Fort Drum’s Fire Prevention Program has earned an Installation Management Command Atlantic Region award for the staff’s outstanding achievements. The team is now preparing to compete at the IMCOM / Department of the Army level. The award is part of DOD’s Fire and Emergency Services Awards Program.
Col. Gary A. Rosenberg, Fort Drum garrison commander, nominated the team for the award and explained that it was a “testament to the outstanding dedication and commitment” the firefighters provide to the community.
The Fire Prevention Program was graded in three major areas – fire prevention inspections, engineering, code compliance and enforcement; community and public education programs; and innovation. Under these categories, Fort Drum’s team listed more than 50 achievements that not only met the essential mission of a DOD fire prevention program, but helped extend their reach around the community, according to Assistant Chief Robert Denney, Fire Prevention and Training Branches, Fort Drum Fire and Emergency Services Division.
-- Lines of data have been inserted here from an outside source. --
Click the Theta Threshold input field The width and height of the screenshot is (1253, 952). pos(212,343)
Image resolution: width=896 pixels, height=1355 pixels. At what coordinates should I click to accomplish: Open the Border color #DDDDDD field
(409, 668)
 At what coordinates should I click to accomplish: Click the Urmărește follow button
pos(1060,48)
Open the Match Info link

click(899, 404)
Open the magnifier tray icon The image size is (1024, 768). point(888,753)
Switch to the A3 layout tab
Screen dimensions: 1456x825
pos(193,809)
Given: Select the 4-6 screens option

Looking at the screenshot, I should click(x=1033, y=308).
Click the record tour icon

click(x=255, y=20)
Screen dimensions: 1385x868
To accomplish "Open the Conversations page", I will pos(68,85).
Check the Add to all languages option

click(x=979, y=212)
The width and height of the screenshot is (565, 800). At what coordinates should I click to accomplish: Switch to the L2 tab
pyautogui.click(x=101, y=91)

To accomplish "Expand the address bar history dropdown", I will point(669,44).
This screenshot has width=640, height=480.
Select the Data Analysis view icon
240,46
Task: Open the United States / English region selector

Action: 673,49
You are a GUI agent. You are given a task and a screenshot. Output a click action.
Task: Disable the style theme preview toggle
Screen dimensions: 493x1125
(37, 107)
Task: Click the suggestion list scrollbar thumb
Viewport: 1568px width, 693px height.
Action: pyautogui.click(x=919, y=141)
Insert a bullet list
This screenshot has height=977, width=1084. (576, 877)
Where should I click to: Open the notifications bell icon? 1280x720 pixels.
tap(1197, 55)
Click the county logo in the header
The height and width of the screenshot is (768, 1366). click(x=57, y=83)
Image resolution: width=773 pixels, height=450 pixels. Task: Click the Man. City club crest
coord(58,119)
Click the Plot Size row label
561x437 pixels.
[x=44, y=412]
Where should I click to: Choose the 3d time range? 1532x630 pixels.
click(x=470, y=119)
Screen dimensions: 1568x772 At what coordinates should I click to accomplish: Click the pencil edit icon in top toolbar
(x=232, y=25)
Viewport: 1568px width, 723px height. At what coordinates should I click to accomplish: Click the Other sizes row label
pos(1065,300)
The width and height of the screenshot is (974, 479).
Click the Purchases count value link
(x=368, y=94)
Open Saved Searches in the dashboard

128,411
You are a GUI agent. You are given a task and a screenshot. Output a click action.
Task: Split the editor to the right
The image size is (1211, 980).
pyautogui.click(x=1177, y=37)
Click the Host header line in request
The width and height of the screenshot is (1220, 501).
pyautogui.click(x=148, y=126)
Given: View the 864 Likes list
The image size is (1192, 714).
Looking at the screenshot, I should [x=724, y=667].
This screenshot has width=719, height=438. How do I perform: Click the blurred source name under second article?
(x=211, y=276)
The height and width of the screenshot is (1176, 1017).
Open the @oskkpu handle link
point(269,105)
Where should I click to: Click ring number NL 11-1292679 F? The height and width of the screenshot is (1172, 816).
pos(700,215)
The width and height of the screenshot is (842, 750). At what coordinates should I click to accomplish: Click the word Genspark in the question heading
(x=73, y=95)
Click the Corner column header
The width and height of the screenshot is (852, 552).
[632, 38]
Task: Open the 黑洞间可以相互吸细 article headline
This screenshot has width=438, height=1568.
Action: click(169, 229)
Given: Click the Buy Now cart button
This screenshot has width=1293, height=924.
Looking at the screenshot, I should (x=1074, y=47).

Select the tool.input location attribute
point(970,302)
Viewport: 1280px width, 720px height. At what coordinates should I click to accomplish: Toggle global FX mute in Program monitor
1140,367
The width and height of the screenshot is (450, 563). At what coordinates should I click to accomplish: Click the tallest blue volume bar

“The annual organizational award recognizes DOD’s best fire prevention program based on its depth and breadth, effectiveness, educational value and thoroughness in direct support of the organization’s mission,” he said.
The team is dedicated to performing their everyday tasks – inspections and educating Soldiers, Civilians and Family Members, Denney said. However, fire prevention programs also are judged on how they go above and beyond to reach their community members.
“Some of the things that stand out to me are some of the innovative programs that we’ve instituted here at Fort Drum,” Denney said.
For example, the organization created the Fire Marshal Program for military and civilian units.
“It’s part of the Fort Drum Fire Prevention regulation that assigns each area a responsible person who is in charge of fire safety in (their organization),” Denney explained. “We’ve really done a lot in the last year to strengthen that – educating the population about that program – and we’ve been using technology to help get the word out.”
The team is using Facebook and allowing fire marshals to register on the Mountain portal.
Denney said another positive bullet point explained how fire prevention investigators helped ensure the U.S. government didn’t incur repair costs after a fire caused $1.4 million in damages on the installation.
“Something that’s fairly new to DOD fire services is accreditation through a national organization – the Center for Public Safety Excellence. They provide a third-party validation of your organization’s processes and missions.”
About 10 years ago, DOD made the announcement that fire departments would become accredited, and Fort Drum started the process, Denney said.
“We were accredited as an organization five years ago, and we’re going through the accreditation process again now,” he noted.
“Another thing that this organization does – this wasn’t made a requirement by the Army – but it accredits individuals,” Denney said.
“We have three personnel in our organization who are accredited fire officers through the Center for Public Safety Excellence,” he add-ed. “Our fire chief (Donald Strie-jewske) is a certified chief fire of- ficer (and) is a designated fire marshal by that organization. He is one of 69 fire marshals in the entire world with the certification.”
Although team members know they’re up against tough competition, Denney is proud of the Fort Drum Fire Prevention Program’s accomplishments. The organization earned regional recognition in 2005 and 2009 – when Fort Drum was part of what was then known as IMCOM’s Northeast Region.
“This is a big honor for us,” Denney said. “You do your work throughout the year and you try to keep things going in the right direction.”
Denney is also proud of Fort Drum’s low fire rate, noting there has only been one major fire on post in the last five years.
“We’re pretty proud of our program,” he said. “The biggest thing for us was we did a lot of these great things with a lot of uncertainty.
“We did all this in the face of sequestration and furlough,” Denney continued. “There were a lot of different things that occurred – not only fiscally, but personally. All Civilian Employees went through it. That’s a big thing for me – we did what we did in the face of all of that.”